Schriftliche Aufgabe 1
Gib aus den Leitsätzen zum Sonntagsbeschäftigungsverbot im Pressegroßhandel den Abschnitt wörtlich wieder, der bei den Worten „Pressegroßhandel und Sonntagsbeschäftigungsverbot.“ beginnt und nach den Worten „Abs. 1 GewO.“ endet.
Schriftliche Aufgabe 2
Setze die Leitsätze zum Sonntagsbeschäftigungsverbot im Pressegroßhandel im Anschluss an ihren letzten Satz fort.

Entscheidungsstichwort (Thema)
Pressegroßhandel und Sonntagsbeschäftigungsverbot. tägliches Bedürfnis nach Presseerzeugnissen. Ermessensreduzierung
Leitsatz (amtlich)
1. Will ein Pressegroßhändler am Sonntag Arbeitnehmer damit beschäftigen, Zeitschriften zu kommissionieren und zu verpacken, so bedarf er einer Ausnahmegenehmigung nach § 105 e Abs. 1 GewO.
2. § 105 e Abs. 1 GewO ermächtigt die Behörde, über eine beantragte Ausnahme vom Sonntagsbeschäftigungsverbot nach pflichtgemäßem Ermessen zu entscheiden, wenn die tatbestandlichen Voraussetzungen der Vorschrift erfüllt sind (Abweichung von BVerwGE 24, 15 (22 f.)).
3. Es besteht ein tägliches Bedürfnis im Sinne des § 105 e Abs. 1 GewO nach Presseerzeugnissen mit neuesten Nachrichten und Kommentaren aus den verschiedenen Lebensgebieten wie Politik, Kultur, Wirtschaft und Sport. Der Befriedigung dieses Bedürfnisses dienen auch Wochenblätter, die sich mit dem aktuellen Geschehen befassen.
4. Bei der behördlichen Ermessensentscheidung über den Antrag eines Pressegroßhändlers auf Ausnahmegenehmigung nach § 105 e Abs. 1 GewO muß der Informations- und Pressefreiheit des Art. 5 Abs. 1 GG Rechnung getragen werden. Art. 5 Abs. 1 GG kann zu einer Ermessensreduzierung dahin führen, daß die Behörde zur Erteilung der Ausnahmegenehmigung verpflichtet ist.

Gegebene Informationen
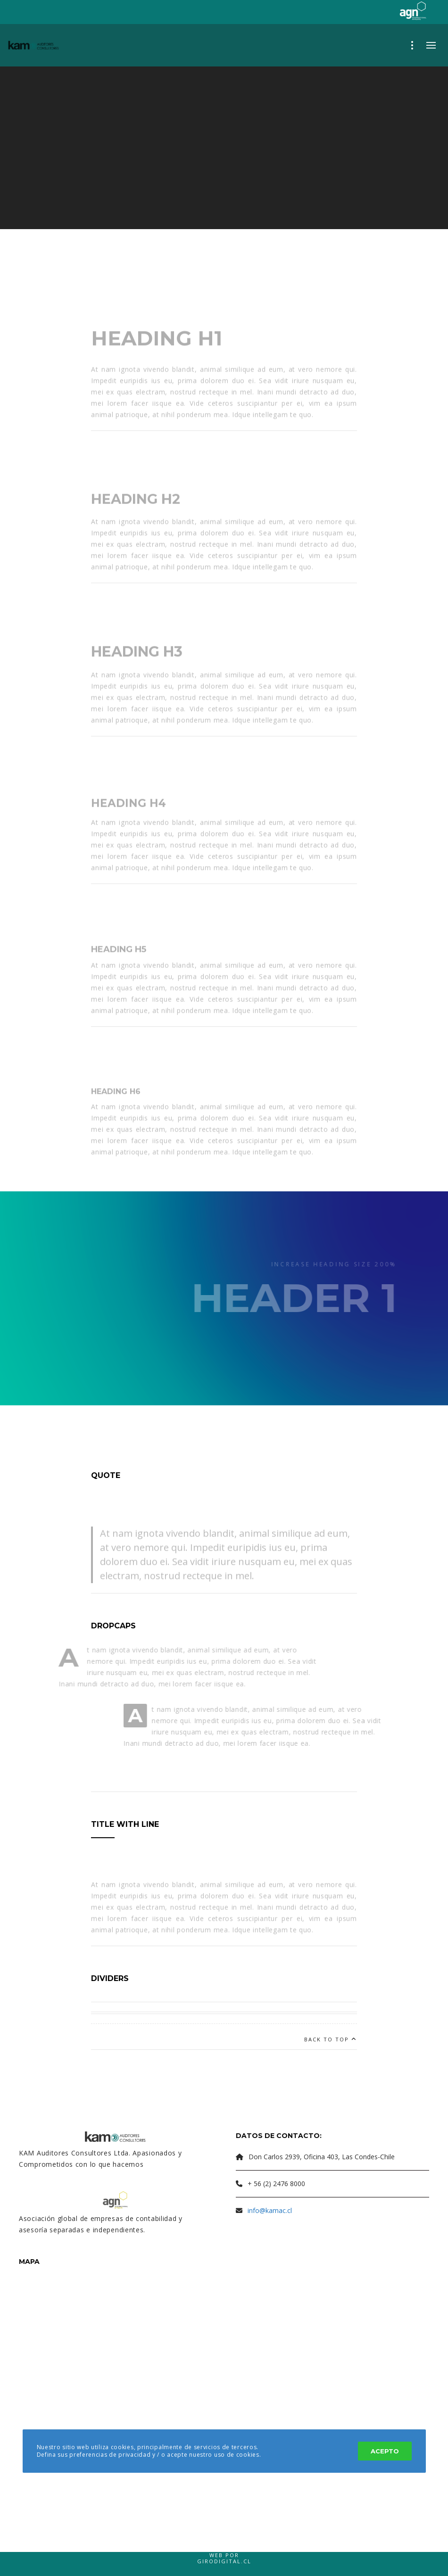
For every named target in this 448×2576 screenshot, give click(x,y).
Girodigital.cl (224, 2561)
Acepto (385, 2451)
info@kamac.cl (270, 2210)
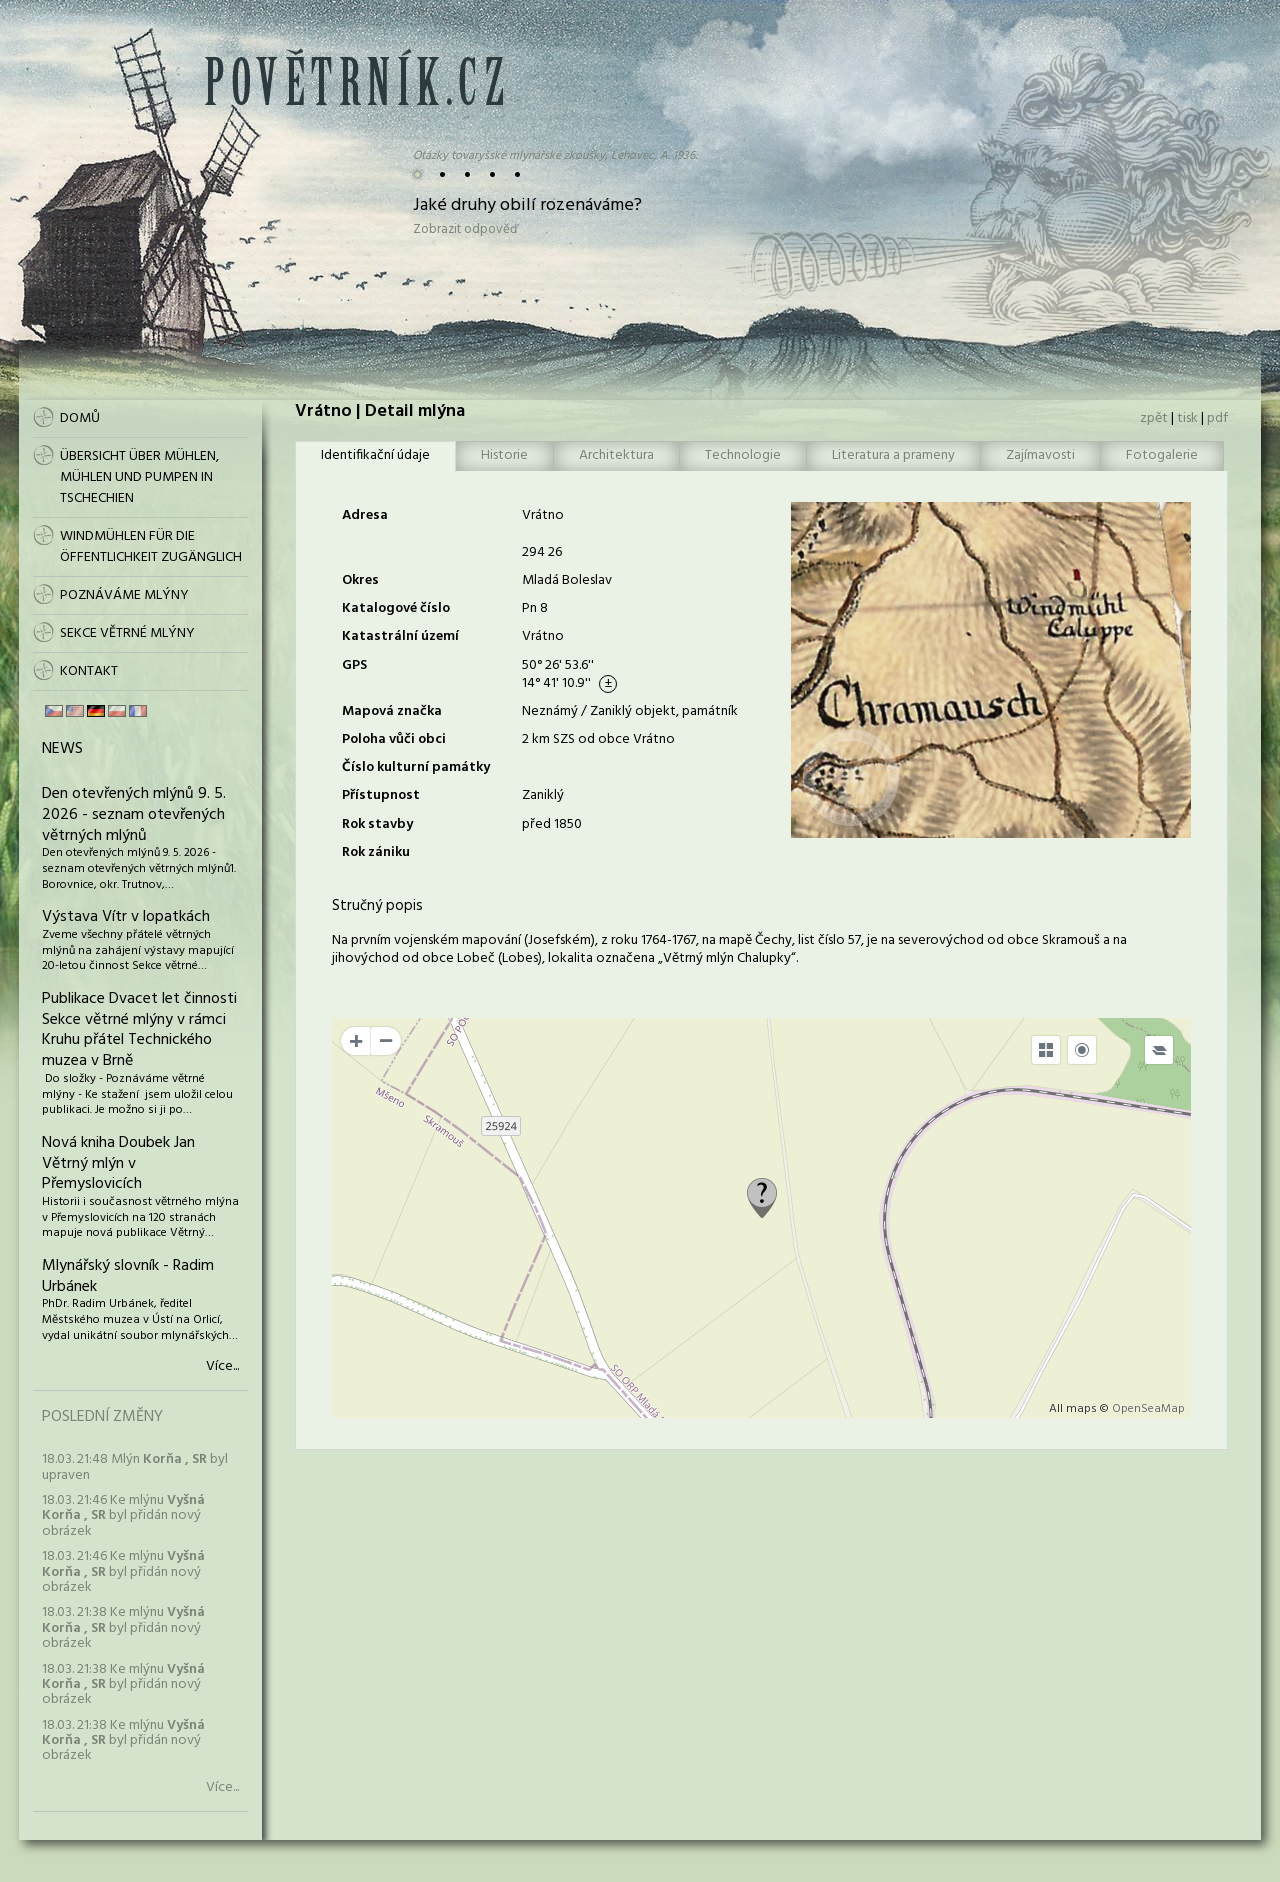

Ergebnis 1
Pressegroßhandel und Sonntagsbeschäftigungsverbot. tägliches Bedürfnis nach Presseerzeugnissen. Ermessensreduzierung
Leitsatz (amtlich)
1. Will ein Pressegroßhändler am Sonntag Arbeitnehmer damit beschäftigen, Zeitschriften zu kommissionieren und zu verpacken, so bedarf er einer Ausnahmegenehmigung nach § 105 e Abs. 1 GewO.

Ergebnis 2
Verfahrensgang
Bayerischer VGH (Entscheidung vom 03.12.1987; Aktenzeichen 22 B 85 A.927) |
VG Regensburg (Entscheidung vom 07.02.1985; Aktenzeichen RO 7 K 84 A.0439) |
Tatbestand
Die Klägerin, die in R. einen Großhandel mit Presseerzeugnissen betreibt, beantragte die Erteilung einer Genehmigung für das Kommissionieren und Verpacken von Zeitschriften jeweils am Sonntag ab 10.00 Uhr für die Dauer von vier Stunden. Zur Begründung gab sie an, daß für verschiedene auflagenstarke Zeitschriften der Montag vom Verlag als Erstverkaufstag festgesetzt sei, die Anlieferung durch die Druckereien aus Aktualitätsgründen erst am Sonntag ab 10.00 Uhr erfolge und ihre eigenen Lieferfahrzeuge am Montag ab 1.00 Uhr zu den Einzelhändlern ihres Versorgungsgebietes (Niederbayern und Oberpfalz) fahren müßten. Das Gewerbeaufsichtsamt R. lehnte den Antrag ab und führte aus, die zu § 105 e GewO erlassene Bekanntmachung des Bayerischen Staatsministeriums für Wirtschaft über Ausnahmen von der Sonntagsruhe in den Bedürfnisgewerben vom 7. September 1936 (BayBS IV, S. 19) sehe nur Ausnahmen für das Kommissionieren von Zeitungen, nicht jedoch von Zeitschriften vor.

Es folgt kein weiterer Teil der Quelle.